Stored records
=== Begin Enclosure ===

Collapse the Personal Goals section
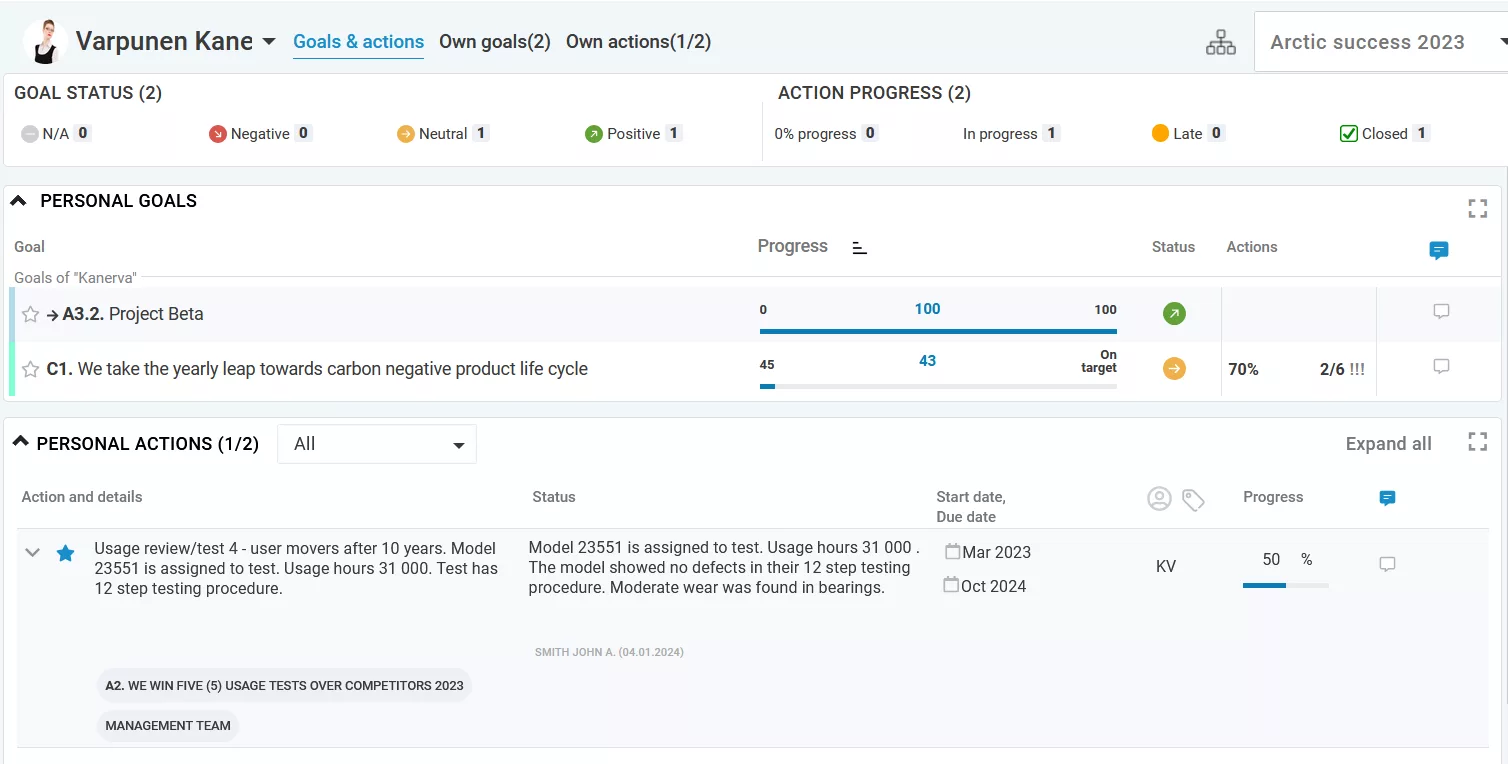The image size is (1508, 764). coord(18,201)
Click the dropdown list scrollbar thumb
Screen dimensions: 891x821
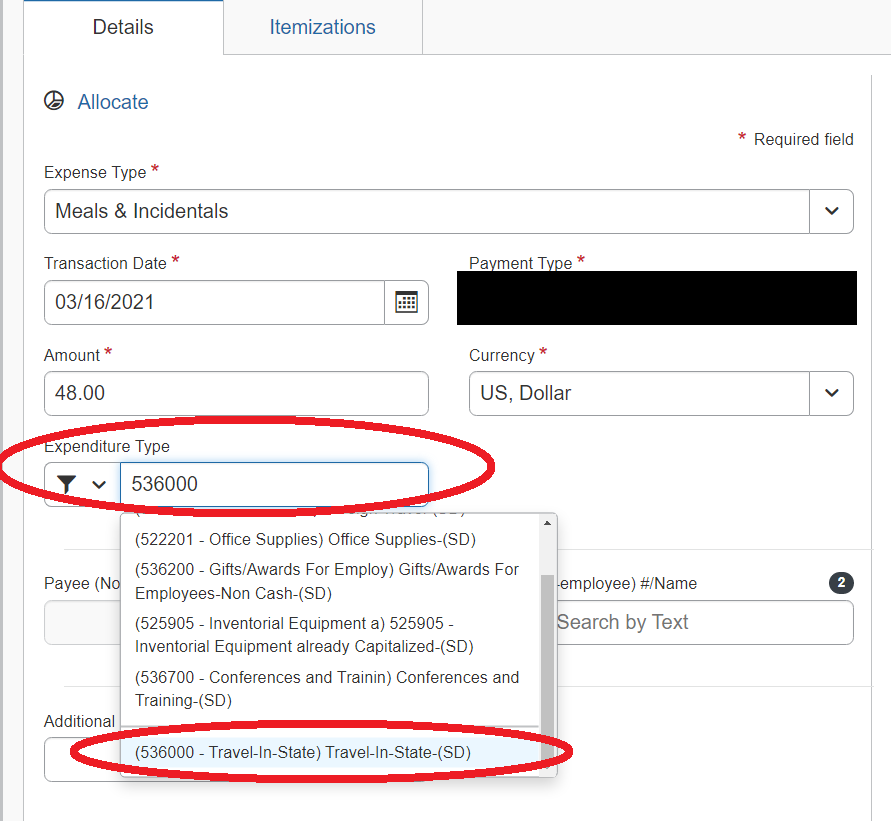click(x=547, y=650)
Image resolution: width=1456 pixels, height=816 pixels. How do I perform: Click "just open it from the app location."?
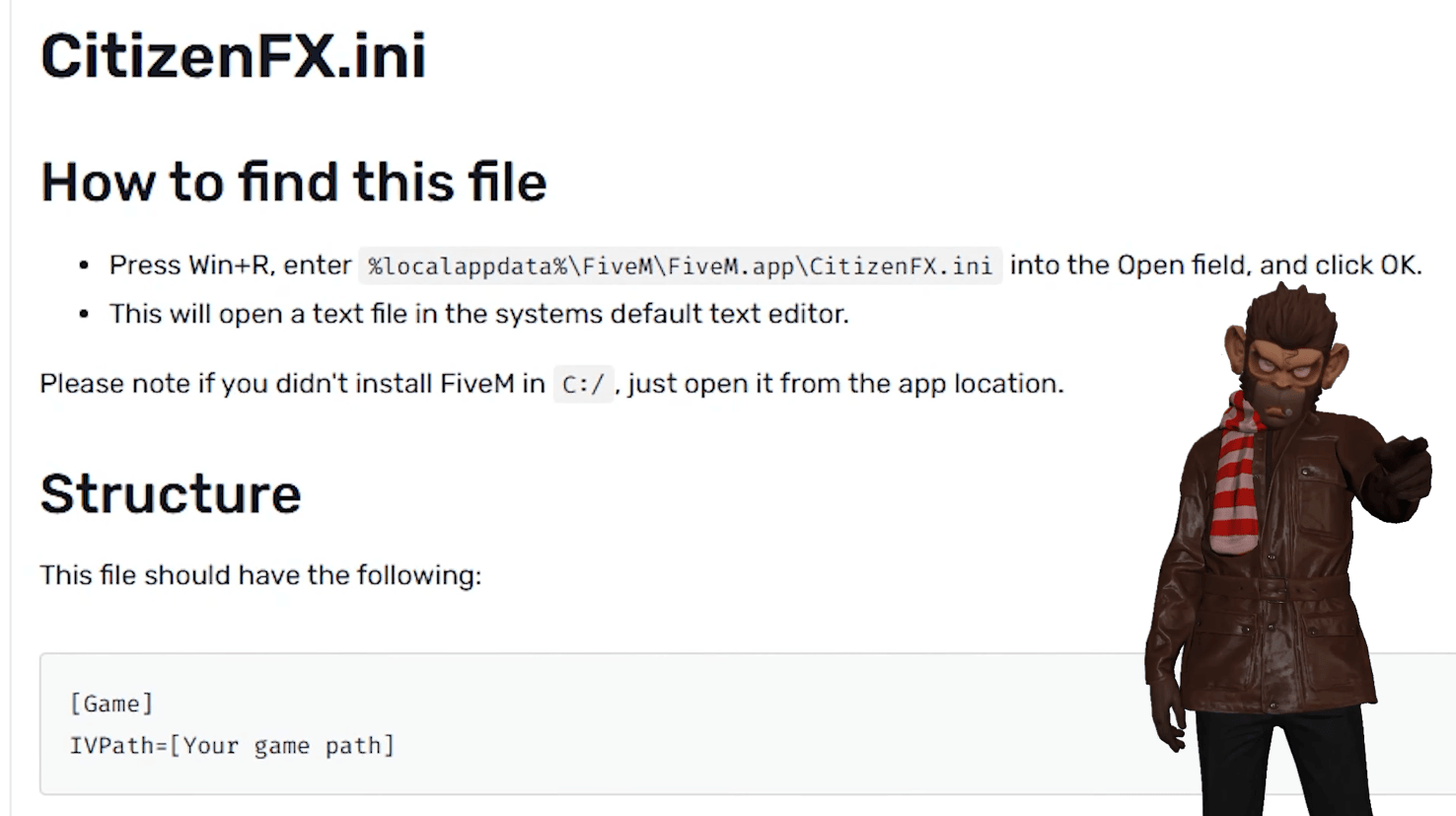845,384
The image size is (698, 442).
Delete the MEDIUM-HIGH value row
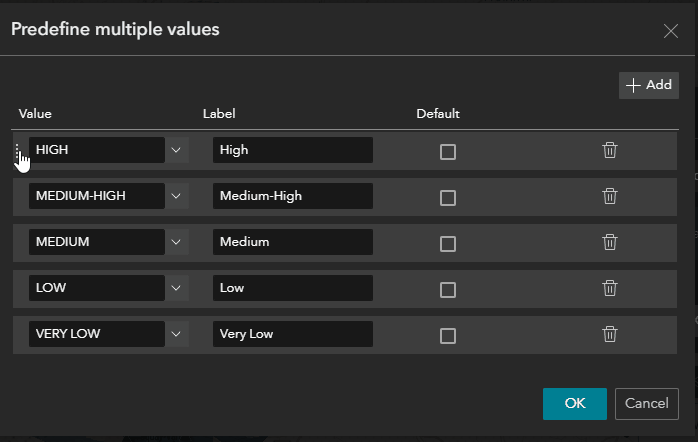(610, 196)
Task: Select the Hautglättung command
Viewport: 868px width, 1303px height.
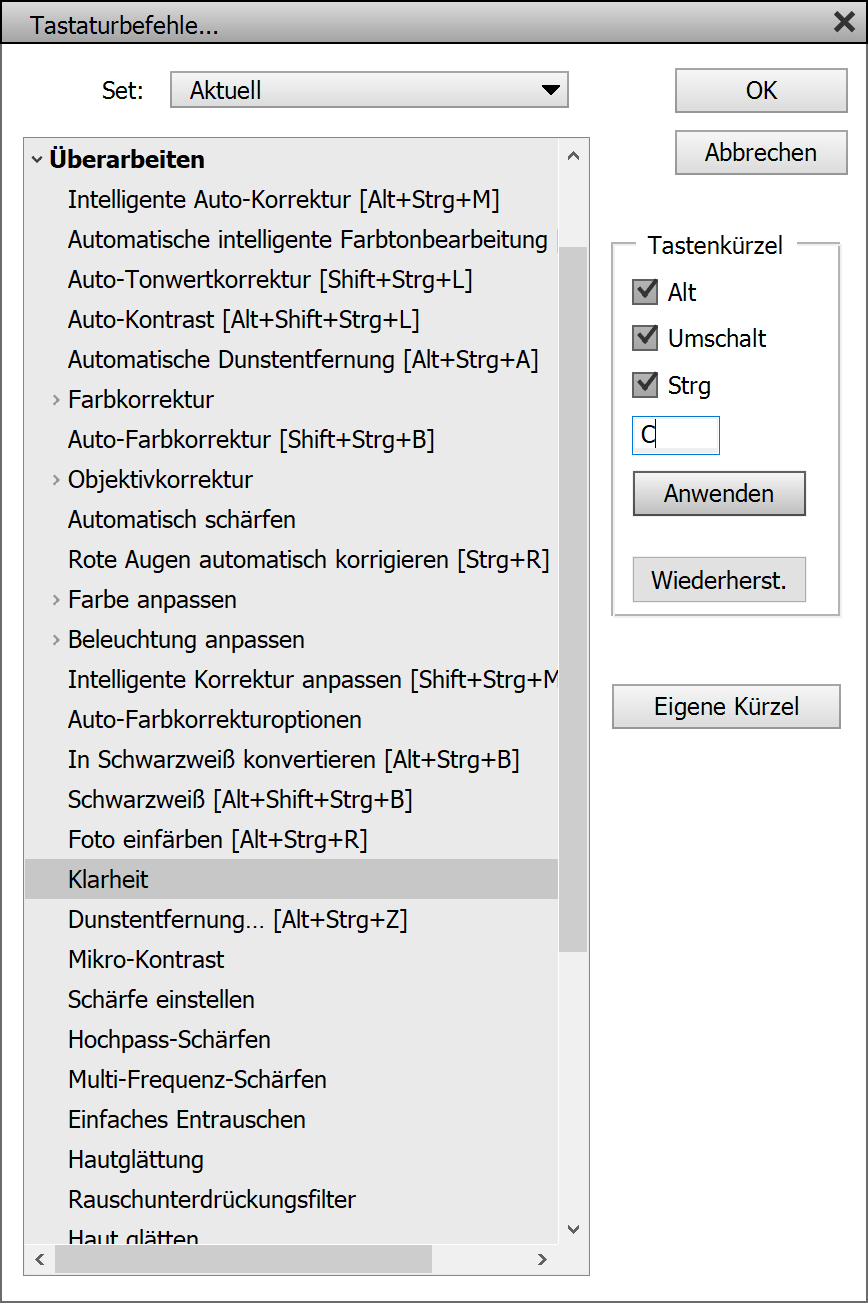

=== End Enclosure ===

**Problem**
Repeat the records word for word. Leave out whatever pictures they hold.

**Solution**
Collapse the Personal Goals section
The image size is (1508, 764). coord(18,201)
Click the dropdown list scrollbar thumb
Screen dimensions: 891x821
click(x=547, y=650)
Image resolution: width=1456 pixels, height=816 pixels. How do I perform: Click "just open it from the app location."?
845,384
The image size is (698, 442).
Delete the MEDIUM-HIGH value row
(610, 196)
Task: Select the Hautglättung command
Viewport: 868px width, 1303px height.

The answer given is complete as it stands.